Üniversitelere Genel Bir Bakış (1960 – 1980)
Türkiye’de 31 yıldan beri akademik hayatta faaliyet gösteren biri olarak, dilim döndüğü kadar bazı tecrübe, analiz ve yorumlarımı aktarmak istedim. Pek kimseye faydası olmayacağını bilsem de, yani resmi eğitim kurumlarındaki yetkililerin buna kulak asmayacakları gerçeğine rağmen, bu satırları yazmayı vicdani sorumluluk olarak gördüm.
Şüphesiz sizlerle paylaşacaklarım kendi tecrübelerime dayanmaktadır. Mutlaka değişik meslektaşlarımızın değişik tecrübeleri de olmuştur. Örneğin hayatında akademisyen olmayacakken, hasbelkader üniversite camiasına girmiş olanlar da vardır bu camiada. Torpilleri sağlam çıkmıştır veya etkili hocaları, kocaları, vs. olmuştur.
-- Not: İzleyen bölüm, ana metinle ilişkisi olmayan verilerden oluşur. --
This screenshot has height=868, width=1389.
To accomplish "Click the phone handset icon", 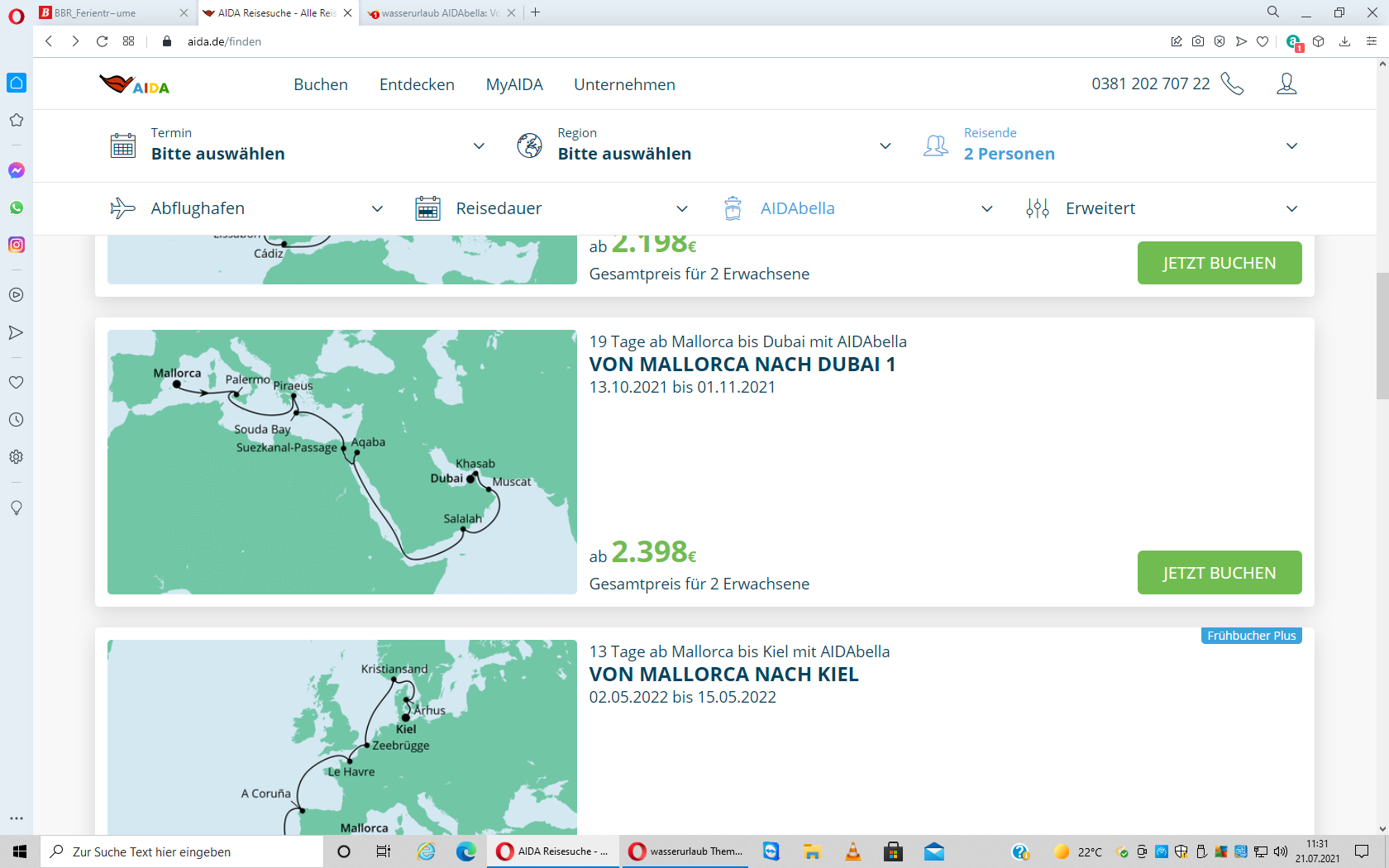I will coord(1232,84).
Ne de olsa Türkiye’de oldukça yaygın siyasi parti, tarikat, sağ ve sol cemaat yandaşlığı da oldukça imkânlar sağlar. Neticede başka meslekler gibi bu meslekte de kervana katılmak için hangi gruba mensup olduğunuzu belirtmeniz gerekir. Bu grupların liderlerinin doğruları da sizin doğrularınız olduktan sonra hayli rahat edersiziniz.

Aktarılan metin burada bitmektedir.